Various electrical methods have also been suggested to distinguish between counterfeit and genuine coins. Many of these involve the use of an inductive coil which forms part of an electromagnetic "tank" circuit. When a metallic coin-shaped object passes through the magnetic field of the inductive coil, the inductance and hence the circuit's resonance changes, depending upon coin size, composition and magnetic permeability. These changes can be detected by "ringing" (periodically applying a voltage to the circuit) the resonant circuit when a coin-like object is present to produce a damped resonant waveform output. A comparison between the resultant decaying waveform in frequency and/or decay characteristics with stored values for genuine coins allows the circuit to distinguish the genuine coins from the counterfeit.
Existing counterfeit coin detector circuits have several problems.
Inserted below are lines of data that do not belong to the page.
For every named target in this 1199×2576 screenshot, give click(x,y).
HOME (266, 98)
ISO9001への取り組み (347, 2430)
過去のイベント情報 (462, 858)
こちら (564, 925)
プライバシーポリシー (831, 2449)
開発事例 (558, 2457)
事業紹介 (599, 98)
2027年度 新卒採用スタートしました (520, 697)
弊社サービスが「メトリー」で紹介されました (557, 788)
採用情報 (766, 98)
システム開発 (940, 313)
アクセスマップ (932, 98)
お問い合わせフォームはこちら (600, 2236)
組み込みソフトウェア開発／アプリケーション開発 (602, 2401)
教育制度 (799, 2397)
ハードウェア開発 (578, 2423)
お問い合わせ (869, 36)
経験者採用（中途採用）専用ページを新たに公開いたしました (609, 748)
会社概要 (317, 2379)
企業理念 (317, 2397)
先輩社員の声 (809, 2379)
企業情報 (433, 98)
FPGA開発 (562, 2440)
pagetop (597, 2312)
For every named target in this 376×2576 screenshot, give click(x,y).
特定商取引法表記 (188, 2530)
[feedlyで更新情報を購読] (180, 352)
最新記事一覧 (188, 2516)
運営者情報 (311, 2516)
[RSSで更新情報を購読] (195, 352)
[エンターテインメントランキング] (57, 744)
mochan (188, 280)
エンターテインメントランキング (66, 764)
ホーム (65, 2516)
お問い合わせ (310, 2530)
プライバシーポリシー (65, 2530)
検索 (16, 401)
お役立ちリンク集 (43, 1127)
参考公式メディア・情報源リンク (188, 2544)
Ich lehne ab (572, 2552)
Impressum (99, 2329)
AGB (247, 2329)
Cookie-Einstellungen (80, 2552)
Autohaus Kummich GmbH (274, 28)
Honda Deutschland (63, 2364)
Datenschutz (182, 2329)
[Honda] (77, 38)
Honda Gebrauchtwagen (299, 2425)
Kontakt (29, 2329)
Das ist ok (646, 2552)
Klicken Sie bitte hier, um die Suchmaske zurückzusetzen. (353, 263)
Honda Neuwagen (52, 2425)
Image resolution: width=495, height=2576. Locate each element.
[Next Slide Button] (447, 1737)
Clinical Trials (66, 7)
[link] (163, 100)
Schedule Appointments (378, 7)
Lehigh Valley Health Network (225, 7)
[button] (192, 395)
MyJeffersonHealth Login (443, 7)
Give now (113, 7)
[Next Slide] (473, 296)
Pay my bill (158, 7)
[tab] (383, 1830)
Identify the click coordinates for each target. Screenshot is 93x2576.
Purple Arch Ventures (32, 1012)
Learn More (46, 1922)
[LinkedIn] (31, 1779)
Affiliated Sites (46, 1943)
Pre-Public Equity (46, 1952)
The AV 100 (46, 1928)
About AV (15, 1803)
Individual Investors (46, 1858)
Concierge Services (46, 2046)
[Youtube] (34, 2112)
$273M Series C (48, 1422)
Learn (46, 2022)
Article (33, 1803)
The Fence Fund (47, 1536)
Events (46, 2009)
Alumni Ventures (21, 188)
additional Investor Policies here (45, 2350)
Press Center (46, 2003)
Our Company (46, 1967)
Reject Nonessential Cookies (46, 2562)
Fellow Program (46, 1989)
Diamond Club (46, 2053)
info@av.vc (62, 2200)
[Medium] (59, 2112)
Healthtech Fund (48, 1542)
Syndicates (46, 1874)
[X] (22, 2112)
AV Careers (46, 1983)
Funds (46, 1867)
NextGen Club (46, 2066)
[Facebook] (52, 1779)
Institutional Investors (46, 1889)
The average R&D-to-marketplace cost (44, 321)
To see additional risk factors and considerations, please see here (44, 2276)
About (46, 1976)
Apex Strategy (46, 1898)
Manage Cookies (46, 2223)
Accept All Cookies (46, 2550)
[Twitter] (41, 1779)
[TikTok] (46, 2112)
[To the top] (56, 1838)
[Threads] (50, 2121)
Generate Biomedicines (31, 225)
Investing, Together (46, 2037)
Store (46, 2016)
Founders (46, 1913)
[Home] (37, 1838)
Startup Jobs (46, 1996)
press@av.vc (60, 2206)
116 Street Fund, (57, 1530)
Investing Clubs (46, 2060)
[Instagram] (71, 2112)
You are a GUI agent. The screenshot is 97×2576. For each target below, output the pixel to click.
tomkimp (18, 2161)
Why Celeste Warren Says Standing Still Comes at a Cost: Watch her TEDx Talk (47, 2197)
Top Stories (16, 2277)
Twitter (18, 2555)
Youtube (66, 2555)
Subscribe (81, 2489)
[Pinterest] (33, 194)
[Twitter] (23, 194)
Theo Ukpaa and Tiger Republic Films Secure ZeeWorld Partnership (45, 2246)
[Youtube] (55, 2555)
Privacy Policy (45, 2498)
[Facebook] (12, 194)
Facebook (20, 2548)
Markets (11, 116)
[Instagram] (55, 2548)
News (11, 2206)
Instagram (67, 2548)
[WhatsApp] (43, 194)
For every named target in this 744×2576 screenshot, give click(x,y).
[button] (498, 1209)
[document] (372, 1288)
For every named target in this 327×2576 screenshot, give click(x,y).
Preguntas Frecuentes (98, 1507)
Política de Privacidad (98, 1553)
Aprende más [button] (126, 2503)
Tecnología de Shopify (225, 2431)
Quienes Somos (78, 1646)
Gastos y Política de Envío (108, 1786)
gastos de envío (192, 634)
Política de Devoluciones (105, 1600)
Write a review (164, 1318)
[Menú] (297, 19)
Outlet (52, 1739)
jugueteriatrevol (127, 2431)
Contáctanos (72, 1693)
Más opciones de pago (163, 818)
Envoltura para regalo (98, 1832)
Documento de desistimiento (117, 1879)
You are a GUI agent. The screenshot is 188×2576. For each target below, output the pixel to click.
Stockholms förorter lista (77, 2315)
The first is that the sensing circuit is generally quite susceptible to variations in temperature. Thus, as temperature changes, genuine coins may be determined to be counterfeit, or counterfeit coins may go undetected. This is a particular problem in coin detectors which must Operate in an Outdoor environment, such as automatic toll collecting systems for roadways.
Another problem is that most counterfeit coin detector circuits can only validate a limited number of different types of coins. In an area adjacent to a national border, where two different sets of coins may appear relatively frequently, this limitation can be quite troublesome. Finally, the purely analog nature of these circuits requires relatively frequent calibration over the lifetime of the circuit, not merely to correct the effects of temperature changes, but also to compensate for wear on the mechanical portions of the equipment, humidity, etc.
Thus, there is a need for a counterfeit coin detector circuit which can validate many different types of coins, which can operate very rapidly with a very low error rate in a relatively harsh, outdoor environment, that is simple and rugged, which requires very little, if any, calibration and which is highly temperature independent.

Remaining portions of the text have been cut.